As the output, give exactly the lines that run from the one with "The image size" through the end of the records below, and omit pictures.

[Start of Attachment]

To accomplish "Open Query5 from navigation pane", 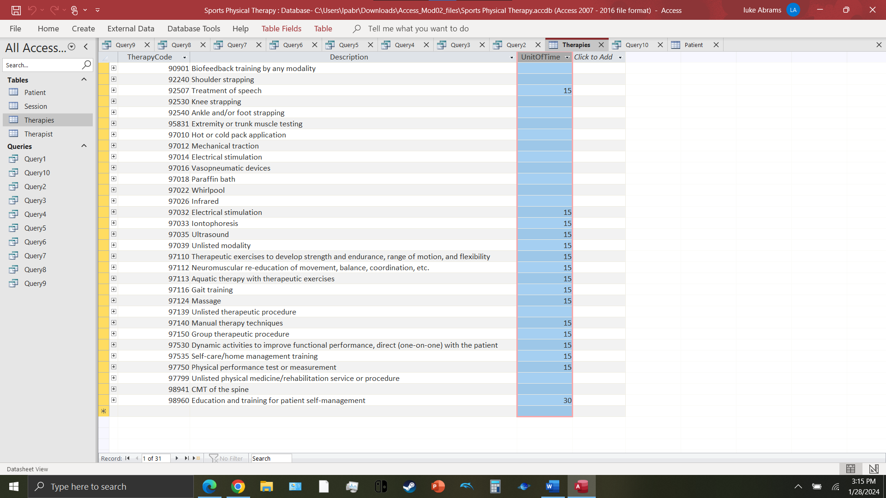I will pos(35,228).
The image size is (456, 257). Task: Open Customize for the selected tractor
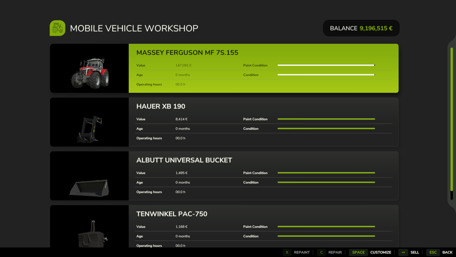point(381,252)
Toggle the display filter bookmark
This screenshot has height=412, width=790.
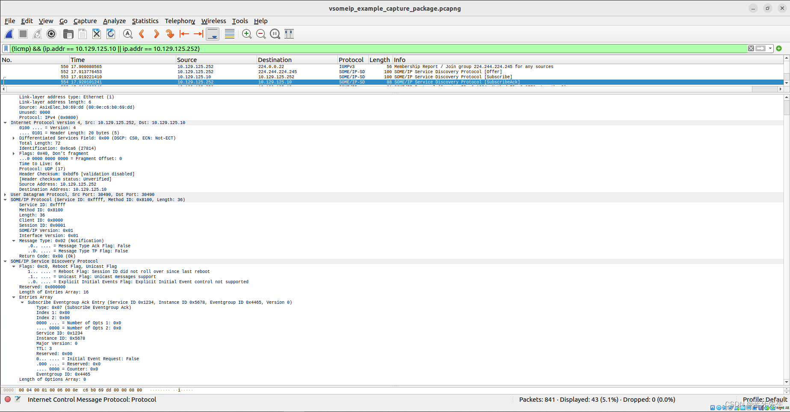coord(6,48)
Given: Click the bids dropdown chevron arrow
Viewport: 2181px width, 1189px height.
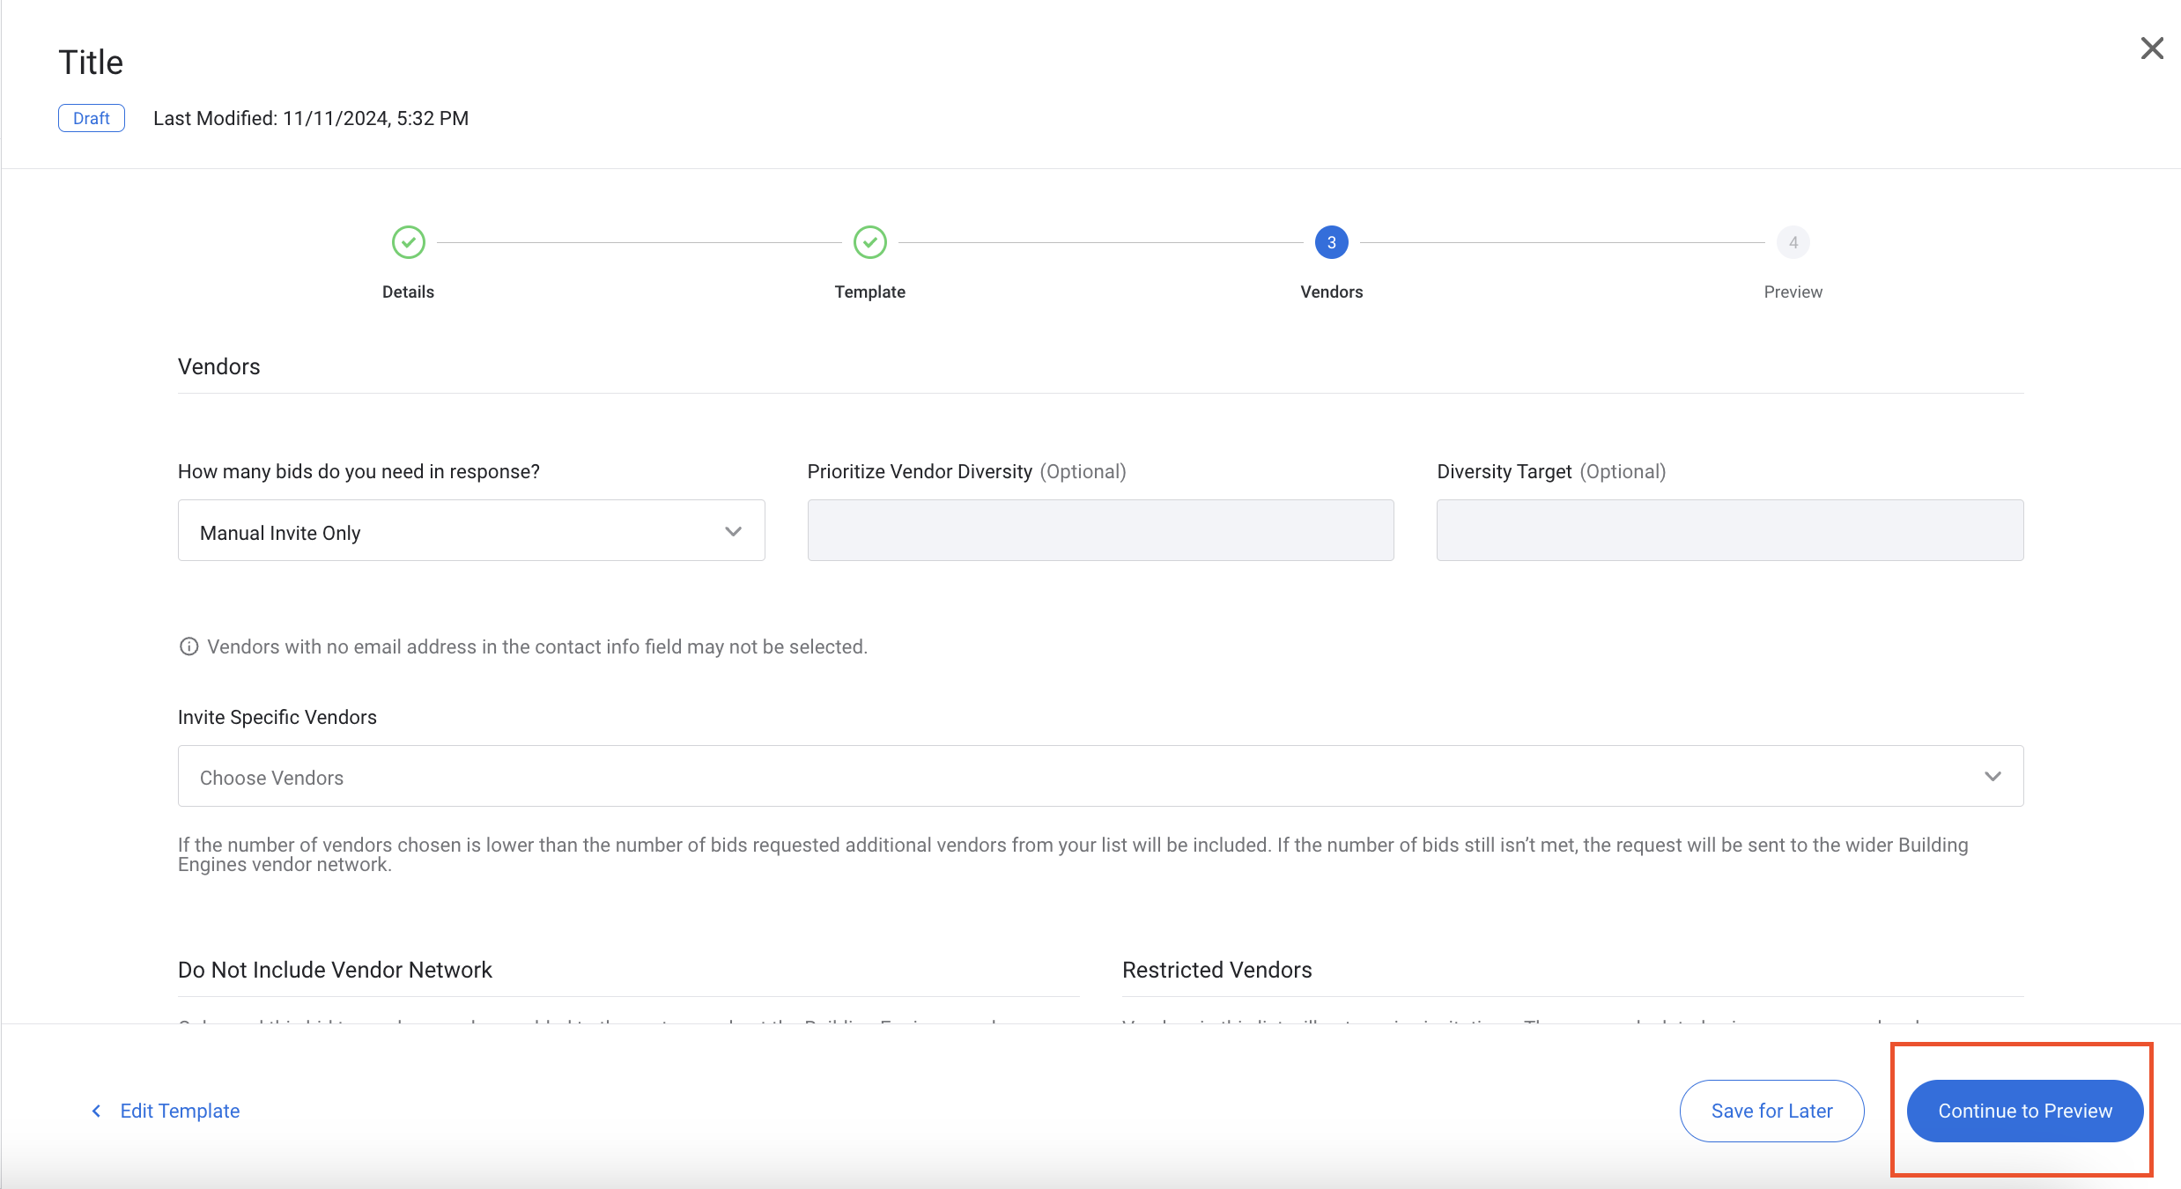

[End of Attachment]

### Worked solution
The image size is (456, 257). Task: Open Customize for the selected tractor
point(381,252)
Toggle the display filter bookmark
This screenshot has height=412, width=790.
coord(6,48)
Given: Click the bids dropdown chevron arrow
Viewport: 2181px width, 1189px height.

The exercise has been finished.